Direction: Using the note on deferred agent teardown below, list each step of the multi-step teardown given in parentheses in its first paragraph.

Selected extract:
####################
The MCP Streamable-HTTP session-DELETE handler ran agent.destroy() via the request's ctx.waitUntil. By the time the DELETE lands the client is usually gone, the runtime gives a canceled request's trailing work little to no grace, and the multi-step teardown (drop tables, delete alarm, delete all storage, dispose connections) was routinely cut short — leaving half-deleted session DOs whose tables the constructor silently recreated on the next wake. (The associated waitUntil() tasks did not complete log warning itself originates inside workerd's WebSocket handling and is unaffected by this change.)
Teardown is now deferred to the agent's own alarm invocation. The DELETE handler awaits two fast storage writes — a durable "condemned" marker plus an immediate alarm — and responds 204; the alarm then runs the real destroy() with a fresh execution budget. The marker is removed by the final deleteAll(), so it survives any interruption: alarm() checks it before any other work (including onStart) and finishes the teardown instead of resuming normal operation on a condemned agent, and _scheduleNextAlarm() keeps the destroy alarm armed rather than deleting it as "no work pending". destroy() itself now writes the marker first, so a direct destroy that gets interrupted converges the same way.
New internal API: Agent._cf_scheduleDestroy() (used by the MCP handler; unlike destroy() it does not abort the isolate, so callers don't need to swallow an abort error). No public API or storage-schema changes; the marker is a single internal KV record (cf_agents_destroy_pending).
####################
Dataset rows:
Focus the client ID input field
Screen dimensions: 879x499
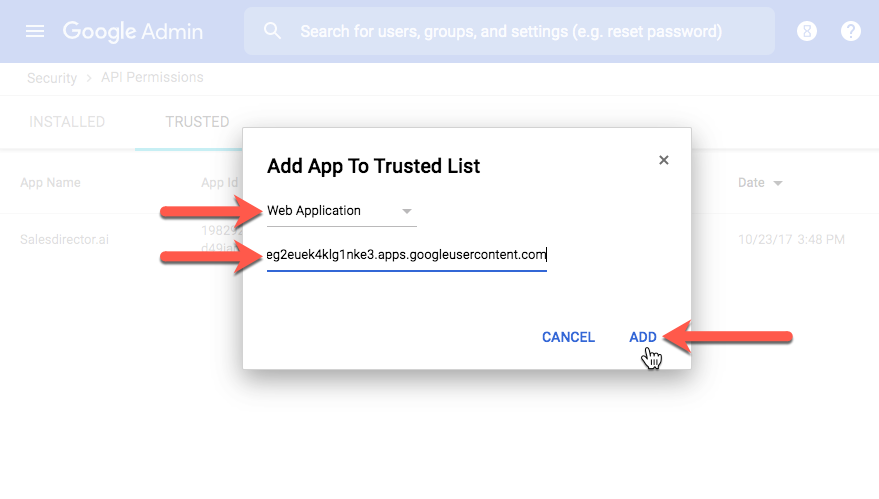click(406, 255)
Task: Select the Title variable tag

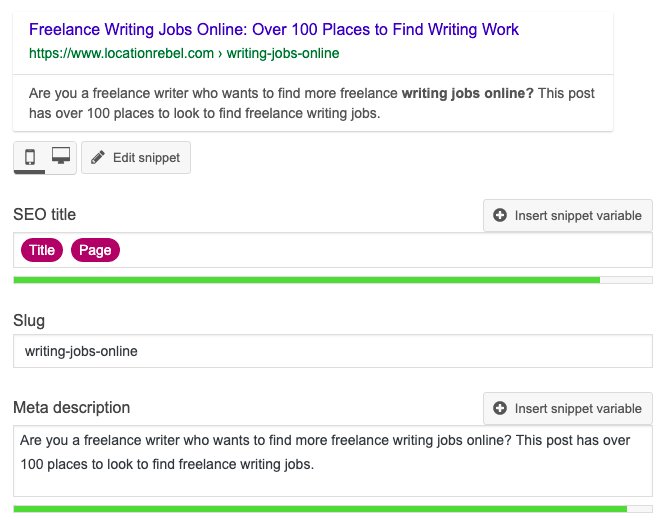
####################
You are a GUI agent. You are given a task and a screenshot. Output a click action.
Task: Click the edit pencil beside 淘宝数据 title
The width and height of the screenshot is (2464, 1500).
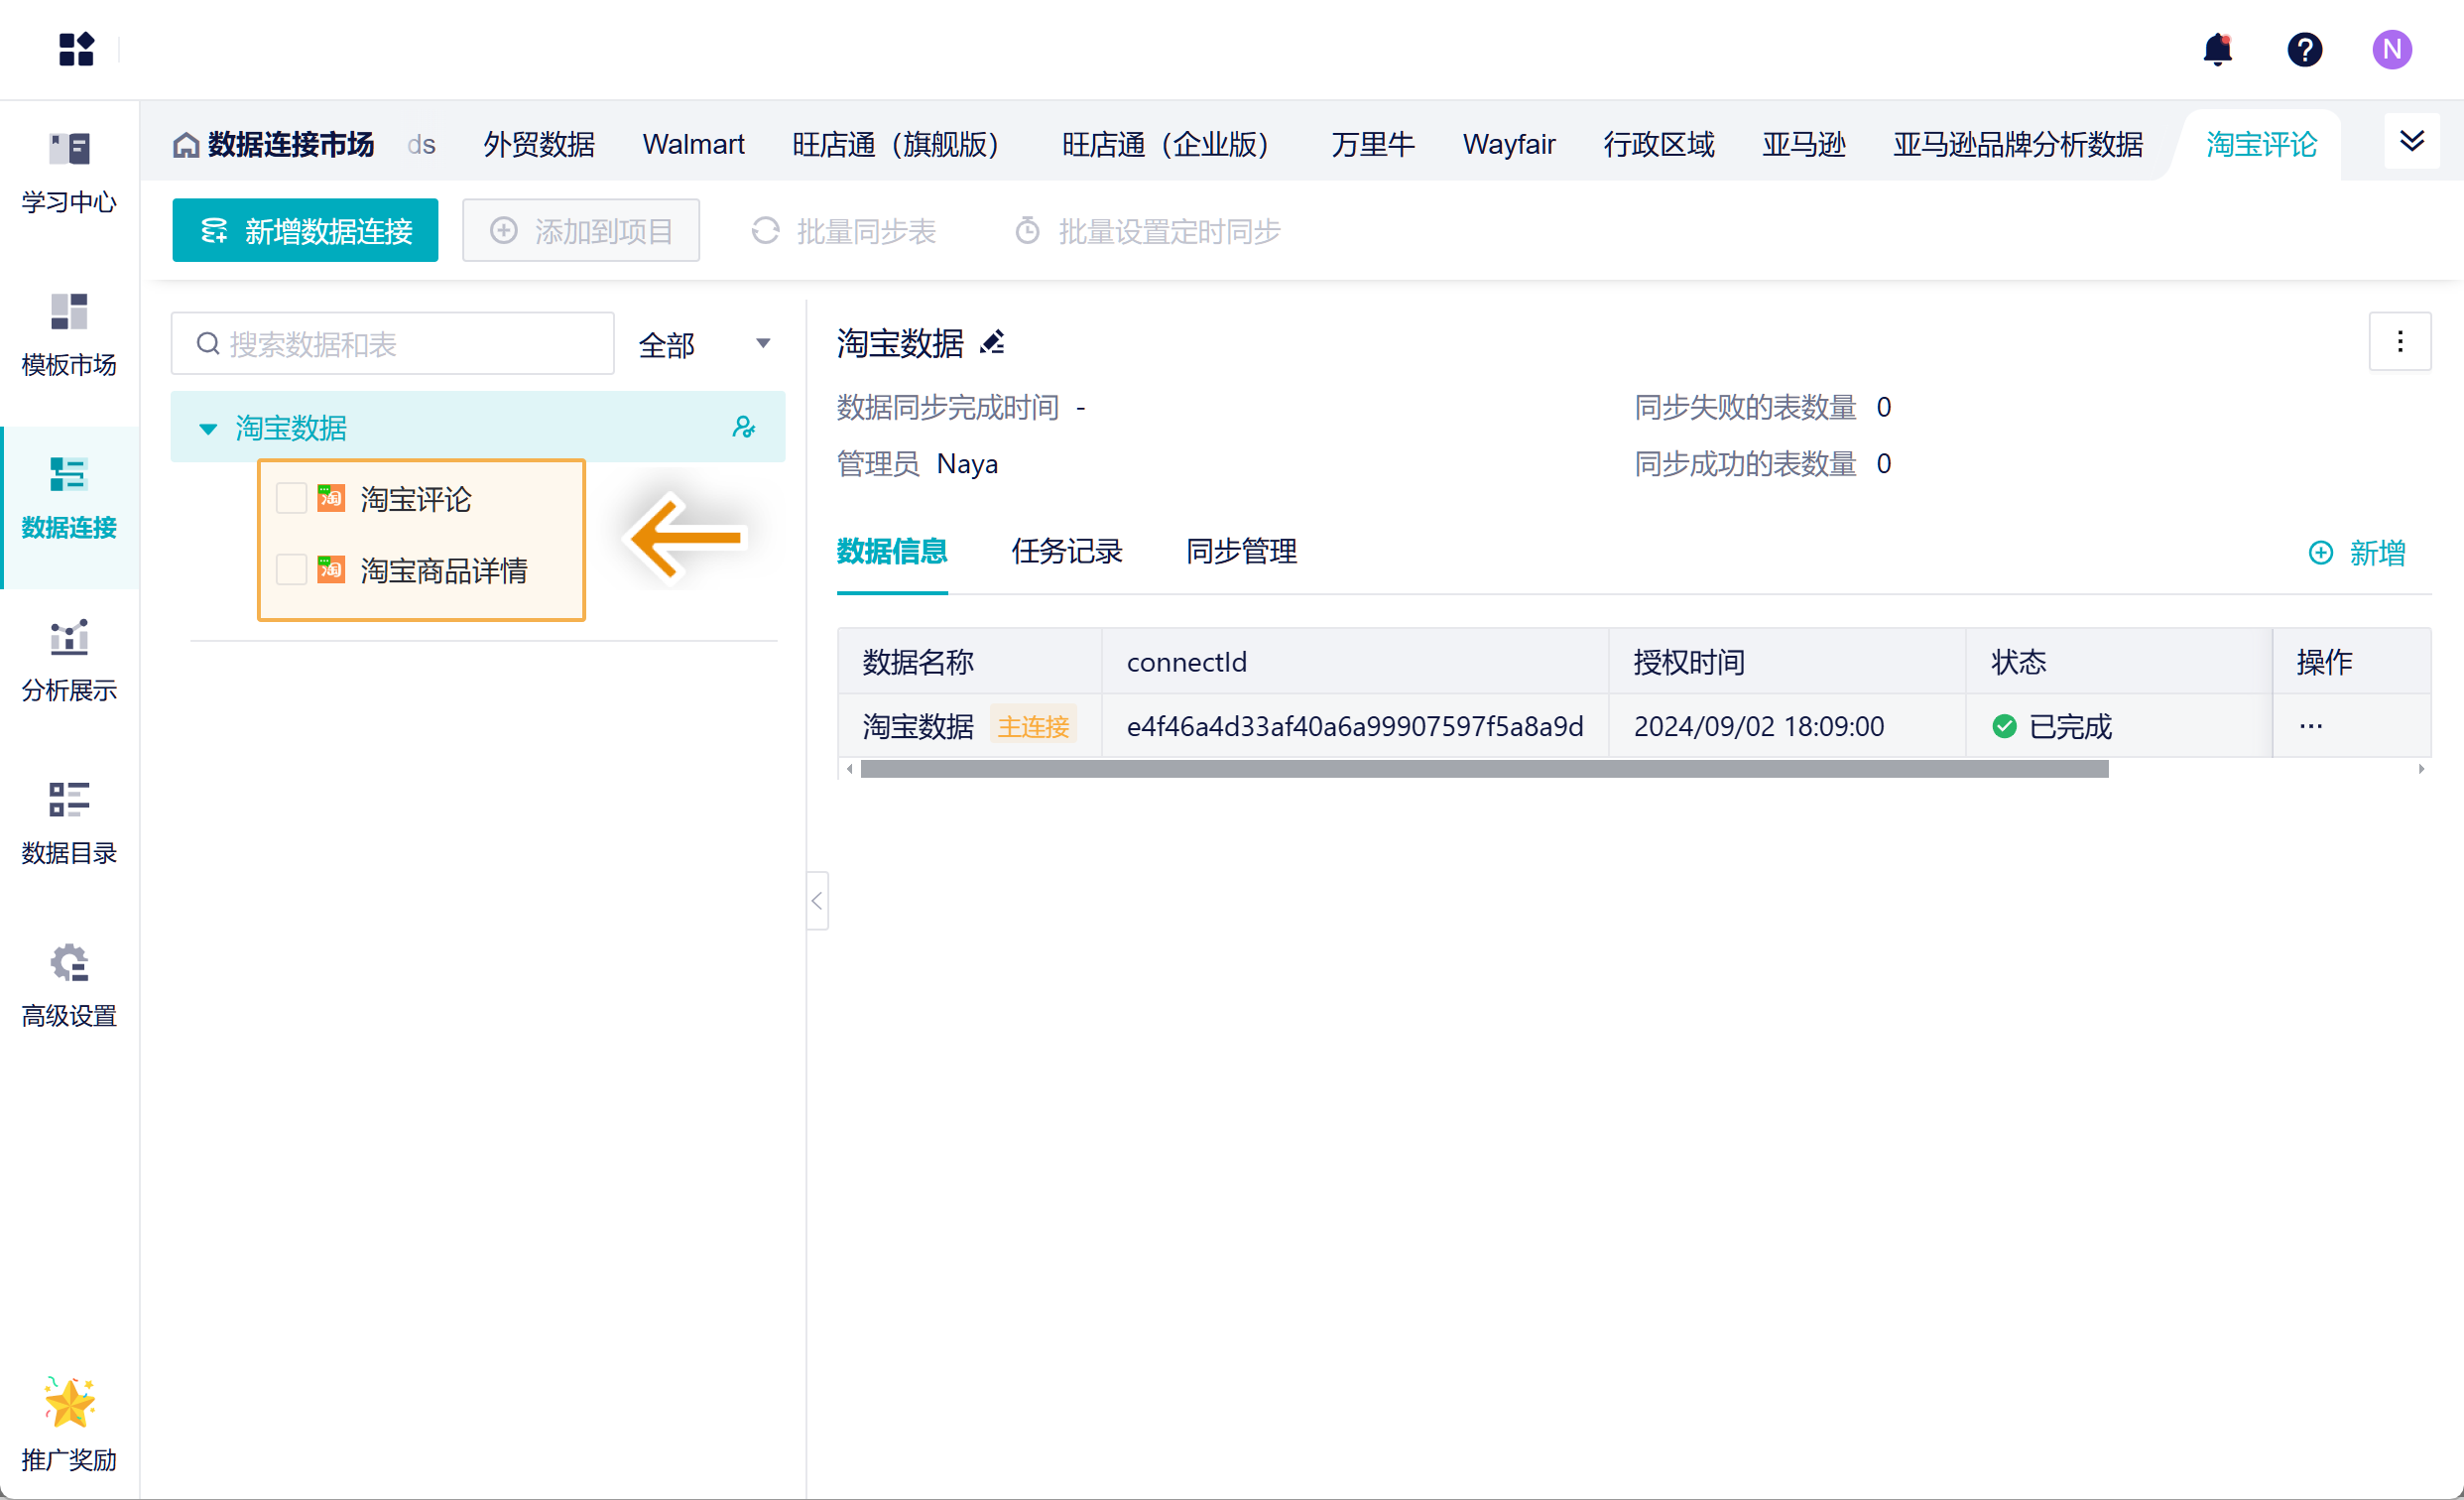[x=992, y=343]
####################
Task result:
- Drop tables
- Delete alarm
- Delete all storage
- Dispose connections